=== WRITTEN PROBLEM ===
Copy the material below line for line, keeping every character the same.

◆ ◆ ◆ ◆ ◆

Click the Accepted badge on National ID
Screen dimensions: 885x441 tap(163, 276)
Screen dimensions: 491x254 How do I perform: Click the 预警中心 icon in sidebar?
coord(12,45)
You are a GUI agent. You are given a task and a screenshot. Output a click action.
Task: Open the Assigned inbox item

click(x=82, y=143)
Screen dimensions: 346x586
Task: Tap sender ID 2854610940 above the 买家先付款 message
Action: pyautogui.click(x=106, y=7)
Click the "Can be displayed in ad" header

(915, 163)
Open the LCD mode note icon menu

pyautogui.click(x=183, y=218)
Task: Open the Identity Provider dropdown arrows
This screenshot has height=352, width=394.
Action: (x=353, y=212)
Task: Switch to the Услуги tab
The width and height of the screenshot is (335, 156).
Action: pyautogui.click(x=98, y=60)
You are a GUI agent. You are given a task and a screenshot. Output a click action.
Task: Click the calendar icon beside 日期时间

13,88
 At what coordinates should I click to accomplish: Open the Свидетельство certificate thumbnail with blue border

◆ ◆ ◆ ◆ ◆

=== SOLUTION ===
Click the Accepted badge on National ID
Screen dimensions: 885x441 tap(163, 276)
Screen dimensions: 491x254 How do I perform: Click the 预警中心 icon in sidebar?
coord(12,45)
You are a GUI agent. You are given a task and a screenshot. Output a click action.
Task: Open the Assigned inbox item

click(x=82, y=143)
Screen dimensions: 346x586
Task: Tap sender ID 2854610940 above the 买家先付款 message
Action: pyautogui.click(x=106, y=7)
Click the "Can be displayed in ad" header

(915, 163)
Open the LCD mode note icon menu

pyautogui.click(x=183, y=218)
Task: Open the Identity Provider dropdown arrows
This screenshot has height=352, width=394.
Action: (x=353, y=212)
Task: Switch to the Услуги tab
The width and height of the screenshot is (335, 156).
Action: pyautogui.click(x=98, y=60)
You are a GUI agent. You are given a task and a screenshot. Output a click action.
Task: Click the calendar icon beside 日期时间

13,88
 At what coordinates should I click to accomplish: Open the Свидетельство certificate thumbnail with blue border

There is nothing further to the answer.